Written problem
Swap every "Viewport" in the material below for "Window" and write the material out again with everything else left as it is.

Record set
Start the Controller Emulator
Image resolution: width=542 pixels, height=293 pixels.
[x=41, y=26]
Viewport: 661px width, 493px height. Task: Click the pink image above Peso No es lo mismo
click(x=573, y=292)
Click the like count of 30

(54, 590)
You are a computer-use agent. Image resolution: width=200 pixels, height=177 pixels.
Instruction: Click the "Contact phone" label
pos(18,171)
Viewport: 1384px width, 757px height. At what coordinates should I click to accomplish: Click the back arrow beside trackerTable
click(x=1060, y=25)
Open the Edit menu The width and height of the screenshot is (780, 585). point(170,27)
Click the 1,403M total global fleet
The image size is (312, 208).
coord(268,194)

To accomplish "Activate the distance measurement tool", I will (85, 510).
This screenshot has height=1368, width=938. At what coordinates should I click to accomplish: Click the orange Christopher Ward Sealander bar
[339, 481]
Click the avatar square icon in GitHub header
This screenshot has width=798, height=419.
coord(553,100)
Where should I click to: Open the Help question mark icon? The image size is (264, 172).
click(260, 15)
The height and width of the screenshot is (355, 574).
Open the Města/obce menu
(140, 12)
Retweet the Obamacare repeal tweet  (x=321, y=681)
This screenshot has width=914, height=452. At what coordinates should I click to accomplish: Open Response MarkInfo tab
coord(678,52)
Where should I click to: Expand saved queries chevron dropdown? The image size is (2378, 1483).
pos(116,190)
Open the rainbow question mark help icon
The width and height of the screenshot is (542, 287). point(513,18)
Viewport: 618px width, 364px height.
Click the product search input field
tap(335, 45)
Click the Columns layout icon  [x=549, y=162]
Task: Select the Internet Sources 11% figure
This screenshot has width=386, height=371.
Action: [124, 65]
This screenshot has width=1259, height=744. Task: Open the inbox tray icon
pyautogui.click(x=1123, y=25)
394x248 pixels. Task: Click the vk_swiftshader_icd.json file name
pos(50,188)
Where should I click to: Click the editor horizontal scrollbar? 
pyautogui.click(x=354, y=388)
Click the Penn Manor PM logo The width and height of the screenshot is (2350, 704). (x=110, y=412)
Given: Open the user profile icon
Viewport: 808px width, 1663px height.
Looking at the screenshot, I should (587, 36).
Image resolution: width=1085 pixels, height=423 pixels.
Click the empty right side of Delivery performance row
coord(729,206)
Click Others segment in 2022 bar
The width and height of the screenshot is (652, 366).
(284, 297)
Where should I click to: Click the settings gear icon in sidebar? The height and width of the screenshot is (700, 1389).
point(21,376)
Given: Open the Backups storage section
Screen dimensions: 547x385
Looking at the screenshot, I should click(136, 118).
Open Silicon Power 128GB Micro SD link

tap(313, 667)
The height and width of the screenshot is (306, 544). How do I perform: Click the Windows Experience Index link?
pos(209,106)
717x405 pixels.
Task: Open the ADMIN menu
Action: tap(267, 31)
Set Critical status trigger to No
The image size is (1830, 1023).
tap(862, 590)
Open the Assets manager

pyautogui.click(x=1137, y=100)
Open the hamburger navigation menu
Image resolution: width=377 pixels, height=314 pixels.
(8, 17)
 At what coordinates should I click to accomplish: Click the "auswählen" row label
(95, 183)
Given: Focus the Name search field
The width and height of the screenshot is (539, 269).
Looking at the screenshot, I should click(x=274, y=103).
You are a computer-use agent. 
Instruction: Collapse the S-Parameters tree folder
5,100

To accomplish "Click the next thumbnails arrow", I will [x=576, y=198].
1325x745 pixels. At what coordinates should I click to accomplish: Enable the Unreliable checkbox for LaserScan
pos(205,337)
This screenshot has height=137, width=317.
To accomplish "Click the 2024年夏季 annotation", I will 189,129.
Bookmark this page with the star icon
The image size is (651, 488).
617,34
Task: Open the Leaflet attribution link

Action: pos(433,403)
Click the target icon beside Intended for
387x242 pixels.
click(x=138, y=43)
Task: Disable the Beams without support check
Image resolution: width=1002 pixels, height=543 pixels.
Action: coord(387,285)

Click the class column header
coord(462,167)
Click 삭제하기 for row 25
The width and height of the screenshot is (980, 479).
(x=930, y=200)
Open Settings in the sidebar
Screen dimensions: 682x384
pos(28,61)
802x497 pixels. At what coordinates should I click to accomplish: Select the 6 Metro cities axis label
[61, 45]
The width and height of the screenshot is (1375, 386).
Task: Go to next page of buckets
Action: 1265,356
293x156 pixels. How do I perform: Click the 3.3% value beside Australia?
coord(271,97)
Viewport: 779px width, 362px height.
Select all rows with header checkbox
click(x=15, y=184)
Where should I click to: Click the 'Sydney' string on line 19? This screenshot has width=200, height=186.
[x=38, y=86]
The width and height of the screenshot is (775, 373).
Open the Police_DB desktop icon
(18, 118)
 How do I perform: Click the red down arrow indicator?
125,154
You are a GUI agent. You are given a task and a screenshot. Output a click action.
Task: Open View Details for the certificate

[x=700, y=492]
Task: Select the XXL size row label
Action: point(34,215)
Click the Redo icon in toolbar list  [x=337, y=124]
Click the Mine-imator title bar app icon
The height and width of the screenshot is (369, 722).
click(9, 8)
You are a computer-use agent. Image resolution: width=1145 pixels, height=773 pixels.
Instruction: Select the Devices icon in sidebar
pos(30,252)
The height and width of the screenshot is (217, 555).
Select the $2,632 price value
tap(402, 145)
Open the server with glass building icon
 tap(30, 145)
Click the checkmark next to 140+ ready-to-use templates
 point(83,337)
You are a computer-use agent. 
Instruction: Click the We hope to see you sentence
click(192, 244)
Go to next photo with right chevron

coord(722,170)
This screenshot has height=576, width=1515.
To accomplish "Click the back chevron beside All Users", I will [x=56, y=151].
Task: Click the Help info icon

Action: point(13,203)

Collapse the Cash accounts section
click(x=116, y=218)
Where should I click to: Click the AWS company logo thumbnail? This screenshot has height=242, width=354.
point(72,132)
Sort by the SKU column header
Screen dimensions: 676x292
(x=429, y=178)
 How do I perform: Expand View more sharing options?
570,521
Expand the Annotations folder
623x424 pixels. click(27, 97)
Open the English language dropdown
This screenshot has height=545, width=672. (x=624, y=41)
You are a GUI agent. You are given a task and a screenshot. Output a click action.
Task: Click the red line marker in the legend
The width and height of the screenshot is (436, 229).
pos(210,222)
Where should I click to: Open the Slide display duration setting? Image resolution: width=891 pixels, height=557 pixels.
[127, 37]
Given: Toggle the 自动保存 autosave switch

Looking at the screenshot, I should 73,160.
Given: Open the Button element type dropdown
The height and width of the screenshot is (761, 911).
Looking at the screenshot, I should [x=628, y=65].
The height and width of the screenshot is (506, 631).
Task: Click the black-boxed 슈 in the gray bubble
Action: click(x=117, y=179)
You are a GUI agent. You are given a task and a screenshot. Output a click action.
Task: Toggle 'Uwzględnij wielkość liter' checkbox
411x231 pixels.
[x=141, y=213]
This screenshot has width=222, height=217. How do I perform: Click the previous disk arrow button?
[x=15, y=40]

Answer to the problem
Start the Controller Emulator
Image resolution: width=542 pixels, height=293 pixels.
[x=41, y=26]
Window: 661px width, 493px height. Task: Click the pink image above Peso No es lo mismo
click(x=573, y=292)
Click the like count of 30

(54, 590)
You are a computer-use agent. Image resolution: width=200 pixels, height=177 pixels.
Instruction: Click the "Contact phone" label
pos(18,171)
Window: 1384px width, 757px height. At what coordinates should I click to accomplish: Click the back arrow beside trackerTable
click(x=1060, y=25)
Open the Edit menu The width and height of the screenshot is (780, 585). point(170,27)
Click the 1,403M total global fleet
The image size is (312, 208).
coord(268,194)

To accomplish "Activate the distance measurement tool", I will (85, 510).
This screenshot has height=1368, width=938. At what coordinates should I click to accomplish: Click the orange Christopher Ward Sealander bar
[339, 481]
Click the avatar square icon in GitHub header
This screenshot has width=798, height=419.
coord(553,100)
Where should I click to: Open the Help question mark icon? The image size is (264, 172).
click(260, 15)
The height and width of the screenshot is (355, 574).
Open the Města/obce menu
(140, 12)
Retweet the Obamacare repeal tweet  (x=321, y=681)
This screenshot has width=914, height=452. At what coordinates should I click to accomplish: Open Response MarkInfo tab
coord(678,52)
Where should I click to: Expand saved queries chevron dropdown? The image size is (2378, 1483).
pos(116,190)
Open the rainbow question mark help icon
The width and height of the screenshot is (542, 287). point(513,18)
Window: 618px width, 364px height.
Click the product search input field
tap(335, 45)
Click the Columns layout icon  [x=549, y=162]
Task: Select the Internet Sources 11% figure
This screenshot has width=386, height=371.
Action: [124, 65]
This screenshot has width=1259, height=744. Task: Open the inbox tray icon
pyautogui.click(x=1123, y=25)
394x248 pixels. Task: Click the vk_swiftshader_icd.json file name
pos(50,188)
Where should I click to: Click the editor horizontal scrollbar? 
pyautogui.click(x=354, y=388)
Click the Penn Manor PM logo The width and height of the screenshot is (2350, 704). (x=110, y=412)
Given: Open the user profile icon
Window: 808px width, 1663px height.
Looking at the screenshot, I should (587, 36).
Image resolution: width=1085 pixels, height=423 pixels.
Click the empty right side of Delivery performance row
coord(729,206)
Click Others segment in 2022 bar
The width and height of the screenshot is (652, 366).
(284, 297)
Where should I click to: Click the settings gear icon in sidebar? The height and width of the screenshot is (700, 1389).
point(21,376)
Given: Open the Backups storage section
Screen dimensions: 547x385
Looking at the screenshot, I should click(136, 118).
Open Silicon Power 128GB Micro SD link

tap(313, 667)
The height and width of the screenshot is (306, 544). How do I perform: Click the Windows Experience Index link?
pos(209,106)
717x405 pixels.
Task: Open the ADMIN menu
Action: tap(267, 31)
Set Critical status trigger to No
The image size is (1830, 1023).
tap(862, 590)
Open the Assets manager

pyautogui.click(x=1137, y=100)
Open the hamburger navigation menu
Image resolution: width=377 pixels, height=314 pixels.
(8, 17)
 At what coordinates should I click to accomplish: Click the "auswählen" row label
(95, 183)
Given: Focus the Name search field
The width and height of the screenshot is (539, 269).
Looking at the screenshot, I should click(x=274, y=103).
You are a computer-use agent. 
Instruction: Collapse the S-Parameters tree folder
5,100

To accomplish "Click the next thumbnails arrow", I will [x=576, y=198].
1325x745 pixels. At what coordinates should I click to accomplish: Enable the Unreliable checkbox for LaserScan
pos(205,337)
This screenshot has height=137, width=317.
To accomplish "Click the 2024年夏季 annotation", I will 189,129.
Bookmark this page with the star icon
The image size is (651, 488).
617,34
Task: Open the Leaflet attribution link

Action: pos(433,403)
Click the target icon beside Intended for
387x242 pixels.
click(x=138, y=43)
Task: Disable the Beams without support check
Image resolution: width=1002 pixels, height=543 pixels.
Action: coord(387,285)

Click the class column header
coord(462,167)
Click 삭제하기 for row 25
The width and height of the screenshot is (980, 479).
(x=930, y=200)
Open Settings in the sidebar
Screen dimensions: 682x384
pos(28,61)
802x497 pixels. At what coordinates should I click to accomplish: Select the 6 Metro cities axis label
[61, 45]
The width and height of the screenshot is (1375, 386).
Task: Go to next page of buckets
Action: 1265,356
293x156 pixels. How do I perform: Click the 3.3% value beside Australia?
coord(271,97)
Window: 779px width, 362px height.
Select all rows with header checkbox
click(x=15, y=184)
Where should I click to: Click the 'Sydney' string on line 19? This screenshot has width=200, height=186.
[x=38, y=86]
The width and height of the screenshot is (775, 373).
Open the Police_DB desktop icon
(18, 118)
 How do I perform: Click the red down arrow indicator?
125,154
You are a GUI agent. You are given a task and a screenshot. Output a click action.
Task: Open View Details for the certificate

[x=700, y=492]
Task: Select the XXL size row label
Action: point(34,215)
Click the Redo icon in toolbar list  [x=337, y=124]
Click the Mine-imator title bar app icon
The height and width of the screenshot is (369, 722).
click(9, 8)
You are a computer-use agent. Image resolution: width=1145 pixels, height=773 pixels.
Instruction: Select the Devices icon in sidebar
pos(30,252)
The height and width of the screenshot is (217, 555).
Select the $2,632 price value
tap(402, 145)
Open the server with glass building icon
 tap(30, 145)
Click the checkmark next to 140+ ready-to-use templates
 point(83,337)
You are a computer-use agent. 
Instruction: Click the We hope to see you sentence
click(192, 244)
Go to next photo with right chevron

coord(722,170)
This screenshot has height=576, width=1515.
To accomplish "Click the back chevron beside All Users", I will [x=56, y=151].
Task: Click the Help info icon

Action: point(13,203)

Collapse the Cash accounts section
click(x=116, y=218)
Where should I click to: Click the AWS company logo thumbnail? This screenshot has height=242, width=354.
point(72,132)
Sort by the SKU column header
Screen dimensions: 676x292
(x=429, y=178)
 How do I perform: Expand View more sharing options?
570,521
Expand the Annotations folder
623x424 pixels. click(27, 97)
Open the English language dropdown
This screenshot has height=545, width=672. (x=624, y=41)
You are a GUI agent. You are given a task and a screenshot. Output a click action.
Task: Click the red line marker in the legend
The width and height of the screenshot is (436, 229).
pos(210,222)
Where should I click to: Open the Slide display duration setting? Image resolution: width=891 pixels, height=557 pixels.
[127, 37]
Given: Toggle the 自动保存 autosave switch

Looking at the screenshot, I should 73,160.
Given: Open the Button element type dropdown
The height and width of the screenshot is (761, 911).
Looking at the screenshot, I should [x=628, y=65].
The height and width of the screenshot is (506, 631).
Task: Click the black-boxed 슈 in the gray bubble
Action: click(x=117, y=179)
You are a GUI agent. You are given a task and a screenshot. Output a click action.
Task: Toggle 'Uwzględnij wielkość liter' checkbox
411x231 pixels.
[x=141, y=213]
This screenshot has width=222, height=217. How do I perform: Click the previous disk arrow button?
[x=15, y=40]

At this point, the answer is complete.